I chose to analyze Biodiversity Data from Various National Parks across the US. I am interested to see how diverse a park is compared to another national park, If the biodiversity of a certain park, or in general all the parks has gone up or down in the past years. I am also interested in the percentage of animal species in different parks compared to other parks. For example knowing the percentage of mammals in one park compared to the percentage of mammals in another park. I want to create data visualizations of the percentage of species in each park. I also want to check on the percentage of invasive species and percentage of native species in each national park.
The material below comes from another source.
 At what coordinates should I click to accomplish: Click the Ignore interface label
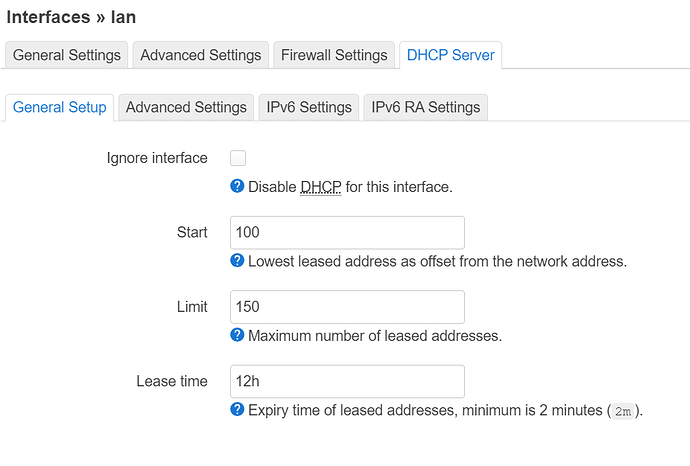pos(157,158)
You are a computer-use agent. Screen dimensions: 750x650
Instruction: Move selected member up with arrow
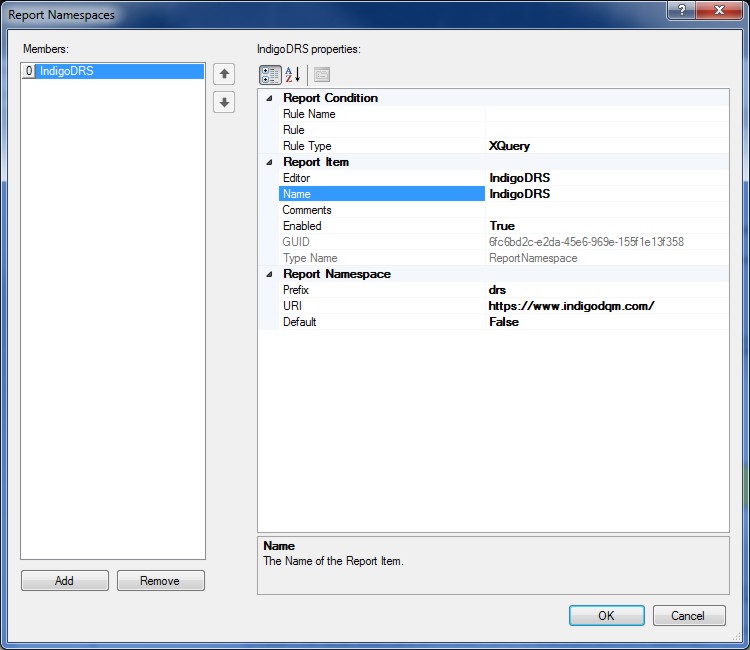[224, 73]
The Data that I decided to use is from a dataset called: Biodiversity in National Parks. I chose this dataset, because it has a ton of data on different animals from their respective national parks including: Park Name, Category,Order,Family,Scientific Name,Common Names,Occurrence,Nativeness, etc.
This data will require a bit of pre processesing, such as checking for NaN values, null values, empty values. According to the dataset for Species.csv, There is a 17% amount of null values in Occurrence and a 21% amount of nulls in the Nativeness column. These nulls will most likely need to be taken out and replaced with a placeholder data in order to not mess the data up. There is a weird column named Unamed: 13 which will have to be taken out as for some reason it seems to be a column that has just NaNs in all of its rows and doesn't really seem to be useful. Other Columns such as Nativeness and Abundance have a worrying amount of Missing Values, however Seasonality has an 83% Missing Values in the entire column so there may be reason to remove this column. I would also sometimes have to clean the data by putting in unknowns instead of NaN values
As I compared data, I wanted to compare the biodiversity of species in one park vs another.